START

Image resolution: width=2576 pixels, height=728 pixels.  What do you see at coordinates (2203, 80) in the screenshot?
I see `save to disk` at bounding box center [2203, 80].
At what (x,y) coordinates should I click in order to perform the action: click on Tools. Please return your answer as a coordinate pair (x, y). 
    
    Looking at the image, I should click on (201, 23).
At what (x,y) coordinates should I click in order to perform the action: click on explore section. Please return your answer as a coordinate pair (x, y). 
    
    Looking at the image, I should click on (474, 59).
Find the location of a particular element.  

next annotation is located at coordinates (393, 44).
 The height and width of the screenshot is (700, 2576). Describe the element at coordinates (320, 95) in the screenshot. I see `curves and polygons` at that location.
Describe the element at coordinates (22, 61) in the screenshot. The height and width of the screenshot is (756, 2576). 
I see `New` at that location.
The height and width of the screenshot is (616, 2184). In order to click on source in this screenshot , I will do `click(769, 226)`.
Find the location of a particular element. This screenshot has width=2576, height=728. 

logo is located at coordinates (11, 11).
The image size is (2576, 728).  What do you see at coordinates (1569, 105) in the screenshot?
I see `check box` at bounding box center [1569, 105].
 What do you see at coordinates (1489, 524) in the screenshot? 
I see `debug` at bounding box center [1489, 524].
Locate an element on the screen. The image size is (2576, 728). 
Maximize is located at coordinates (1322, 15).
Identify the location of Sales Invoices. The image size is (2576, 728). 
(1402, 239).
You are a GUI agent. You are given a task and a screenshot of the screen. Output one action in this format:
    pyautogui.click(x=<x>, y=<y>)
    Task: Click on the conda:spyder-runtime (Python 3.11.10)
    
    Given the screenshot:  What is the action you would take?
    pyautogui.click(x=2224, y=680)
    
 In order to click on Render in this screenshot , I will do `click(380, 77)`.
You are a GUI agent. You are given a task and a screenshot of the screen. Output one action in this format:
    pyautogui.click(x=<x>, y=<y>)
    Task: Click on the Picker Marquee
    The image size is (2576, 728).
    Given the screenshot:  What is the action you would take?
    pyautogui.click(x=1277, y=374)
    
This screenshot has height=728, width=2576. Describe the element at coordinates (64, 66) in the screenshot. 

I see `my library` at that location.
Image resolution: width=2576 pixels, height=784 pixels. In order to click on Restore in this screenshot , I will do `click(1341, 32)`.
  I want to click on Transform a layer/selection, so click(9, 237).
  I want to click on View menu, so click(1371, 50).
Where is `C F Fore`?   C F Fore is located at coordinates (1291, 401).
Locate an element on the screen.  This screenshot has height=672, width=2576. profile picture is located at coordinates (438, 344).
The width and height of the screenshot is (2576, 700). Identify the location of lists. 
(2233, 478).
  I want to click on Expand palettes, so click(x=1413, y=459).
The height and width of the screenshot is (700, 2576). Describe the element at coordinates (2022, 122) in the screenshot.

END

#### [WRITTEN INSTRUCTION]
Rewrite the records above as a Markdown table with the columns Row and Line, giving each line its own numbered row and skipping blank lines.

#### [COMPLETED TASK]
| Row | Line |
|---|---|
| 1 | Image resolution: width=2576 pixels, height=728 pixels.  What do you see at coordinates (2203, 80) in the screenshot? |
| 2 | I see `save to disk` at bounding box center [2203, 80]. |
| 3 | At what (x,y) coordinates should I click in order to perform the action: click on Tools. Please return your answer as a coordinate pair (x, y).  |
| 4 |     Looking at the image, I should click on (201, 23). |
| 5 | At what (x,y) coordinates should I click in order to perform the action: click on explore section. Please return your answer as a coordinate pair (x, y).  |
| 6 |     Looking at the image, I should click on (474, 59). |
| 7 | Find the location of a particular element.   |
| 8 | next annotation is located at coordinates (393, 44). |
| 9 |  The height and width of the screenshot is (700, 2576). Describe the element at coordinates (320, 95) in the screenshot. I see `curves and polygons` at that location. |
| 10 | Describe the element at coordinates (22, 61) in the screenshot. The height and width of the screenshot is (756, 2576).  |
| 11 | I see `New` at that location. |
| 12 | The height and width of the screenshot is (616, 2184). In order to click on source in this screenshot , I will do `click(769, 226)`. |
| 13 | Find the location of a particular element. This screenshot has width=2576, height=728.  |
| 14 | logo is located at coordinates (11, 11). |
| 15 | The image size is (2576, 728).  What do you see at coordinates (1569, 105) in the screenshot? |
| 16 | I see `check box` at bounding box center [1569, 105]. |
| 17 |  What do you see at coordinates (1489, 524) in the screenshot?  |
| 18 | I see `debug` at bounding box center [1489, 524]. |
| 19 | Locate an element on the screen. The image size is (2576, 728).  |
| 20 | Maximize is located at coordinates (1322, 15). |
| 21 | Identify the location of Sales Invoices. The image size is (2576, 728).  |
| 22 | (1402, 239). |
| 23 | You are a GUI agent. You are given a task and a screenshot of the screen. Output one action in this format: |
| 24 |     pyautogui.click(x=<x>, y=<y>) |
| 25 |     Task: Click on the conda:spyder-runtime (Python 3.11.10) |
| 26 |     Given the screenshot:  What is the action you would take? |
| 27 |     pyautogui.click(x=2224, y=680) |
| 28 |  In order to click on Render in this screenshot , I will do `click(380, 77)`. |
| 29 | You are a GUI agent. You are given a task and a screenshot of the screen. Output one action in this format: |
| 30 |     pyautogui.click(x=<x>, y=<y>) |
| 31 |     Task: Click on the Picker Marquee |
| 32 |     The image size is (2576, 728). |
| 33 |     Given the screenshot:  What is the action you would take? |
| 34 |     pyautogui.click(x=1277, y=374) |
| 35 | This screenshot has height=728, width=2576. Describe the element at coordinates (64, 66) in the screenshot.  |
| 36 | I see `my library` at that location. |
| 37 | Image resolution: width=2576 pixels, height=784 pixels. In order to click on Restore in this screenshot , I will do `click(1341, 32)`. |
| 38 |   I want to click on Transform a layer/selection, so click(9, 237). |
| 39 |   I want to click on View menu, so click(1371, 50). |
| 40 | Where is `C F Fore`?   C F Fore is located at coordinates (1291, 401). |
| 41 | Locate an element on the screen.  This screenshot has height=672, width=2576. profile picture is located at coordinates (438, 344). |
| 42 | The width and height of the screenshot is (2576, 700). Identify the location of lists.  |
| 43 | (2233, 478). |
| 44 |   I want to click on Expand palettes, so click(x=1413, y=459). |
| 45 | The height and width of the screenshot is (700, 2576). Describe the element at coordinates (2022, 122) in the screenshot. |